## RECORDS FOR THIS TASK

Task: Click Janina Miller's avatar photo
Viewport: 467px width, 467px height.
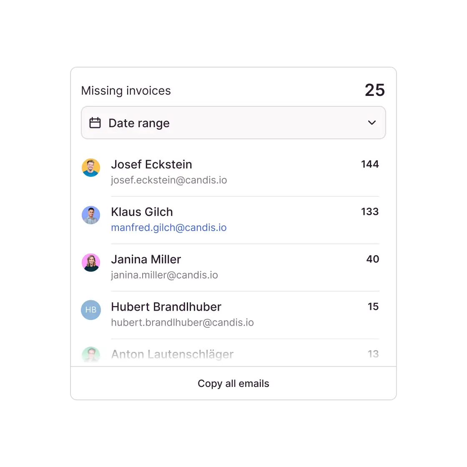Action: click(x=91, y=263)
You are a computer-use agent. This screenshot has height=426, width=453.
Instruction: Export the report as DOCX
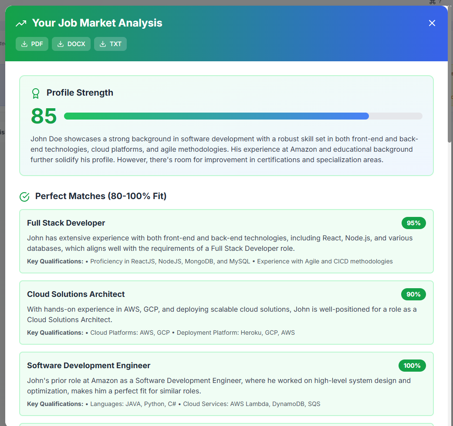click(71, 44)
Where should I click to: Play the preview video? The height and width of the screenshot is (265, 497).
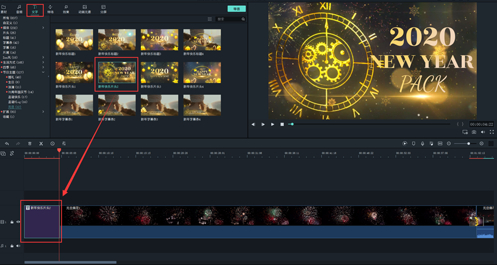(272, 124)
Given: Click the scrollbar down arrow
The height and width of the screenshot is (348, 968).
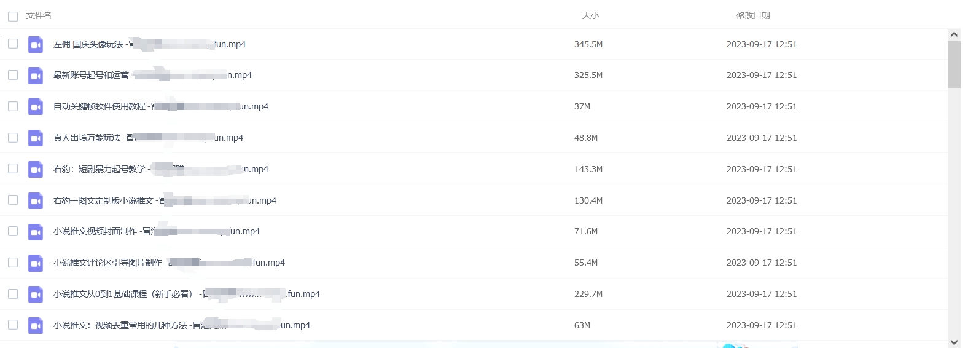Looking at the screenshot, I should click(954, 342).
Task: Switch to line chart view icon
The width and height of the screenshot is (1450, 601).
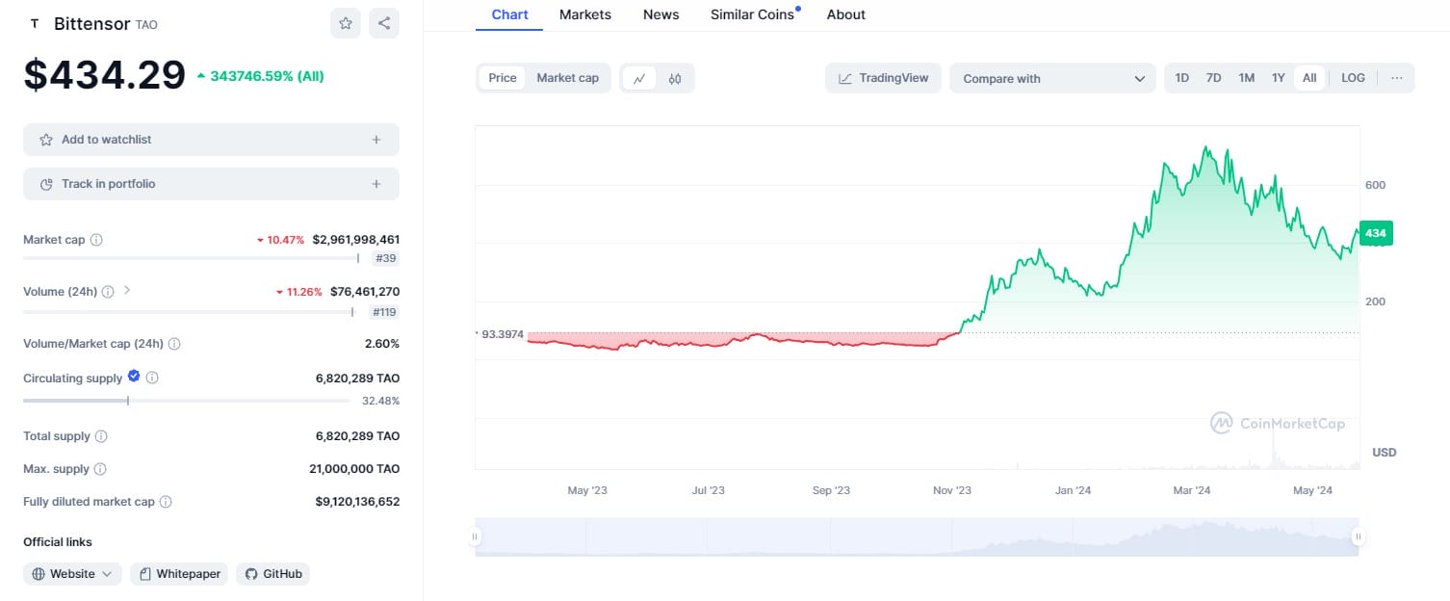Action: (x=639, y=78)
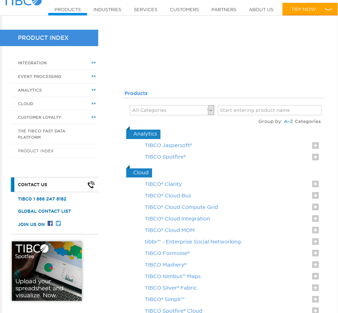Image resolution: width=338 pixels, height=313 pixels.
Task: Click the phone icon in Contact Us
Action: coord(91,185)
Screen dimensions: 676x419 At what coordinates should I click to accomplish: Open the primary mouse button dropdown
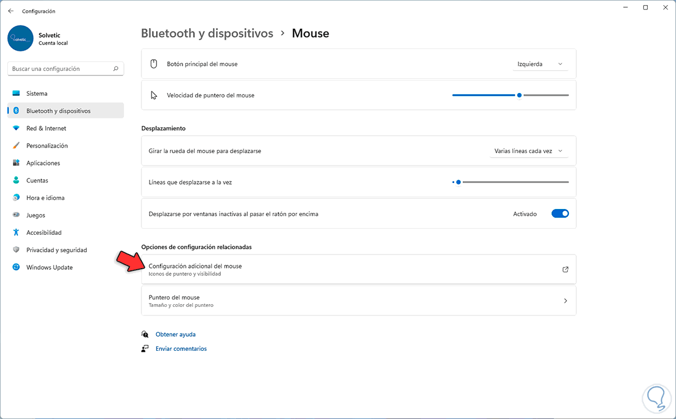click(x=540, y=64)
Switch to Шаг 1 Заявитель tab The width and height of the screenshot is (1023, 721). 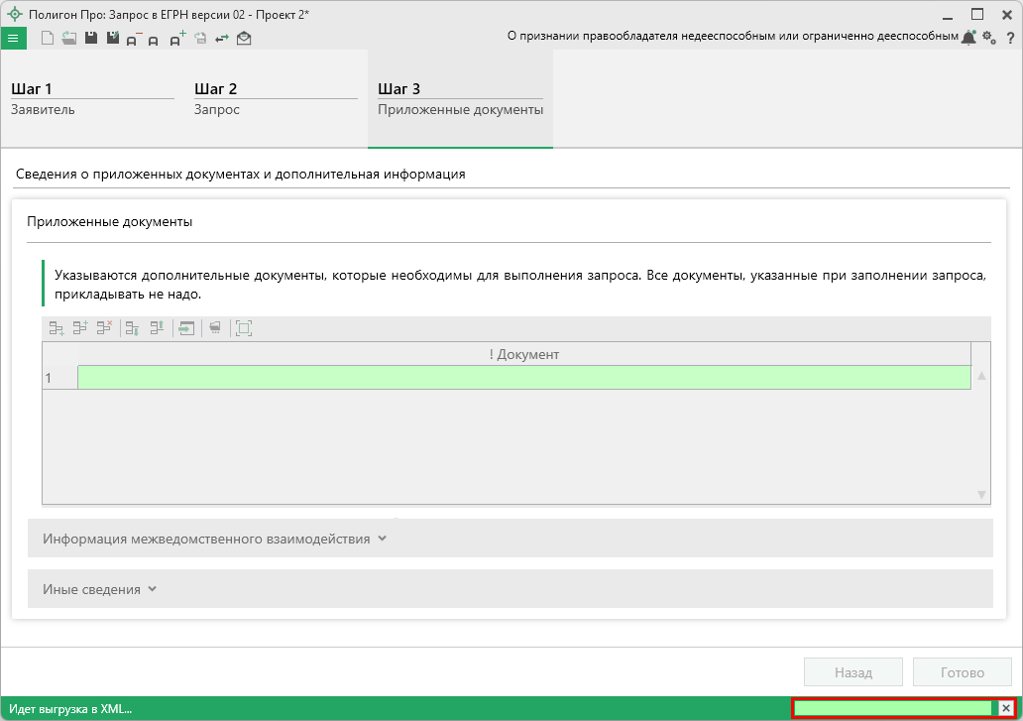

## THE TASK
Print out the material verbatim, skipping pictures.

## RESULT OF THIS TASK
Task: Click Janina Miller's avatar photo
Viewport: 467px width, 467px height.
Action: click(x=91, y=263)
You are a computer-use agent. This screenshot has height=426, width=453.
Instruction: Export the report as DOCX
click(71, 44)
Where should I click to: Play the preview video? The height and width of the screenshot is (265, 497).
(272, 124)
Given: Click the scrollbar down arrow
The height and width of the screenshot is (348, 968).
Looking at the screenshot, I should click(954, 342).
Task: Switch to line chart view icon
The width and height of the screenshot is (1450, 601).
Action: (x=639, y=78)
Image resolution: width=338 pixels, height=313 pixels.
Task: Click the phone icon in Contact Us
Action: coord(91,185)
Screen dimensions: 676x419 At what coordinates should I click to accomplish: Open the primary mouse button dropdown
click(x=540, y=64)
Switch to Шаг 1 Заявитель tab The width and height of the screenshot is (1023, 721). 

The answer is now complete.